-- WHAT IS EXPECTED --
Could you reproduce all of the records exactly?
# # # # # # #
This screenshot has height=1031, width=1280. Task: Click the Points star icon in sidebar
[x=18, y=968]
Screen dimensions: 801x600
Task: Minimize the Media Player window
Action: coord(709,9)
# # # # # # #
-- SOLUTION FOR THIS TASK --
This screenshot has height=1031, width=1280. Task: Click the Points star icon in sidebar
[x=18, y=968]
Screen dimensions: 801x600
Task: Minimize the Media Player window
Action: coord(709,9)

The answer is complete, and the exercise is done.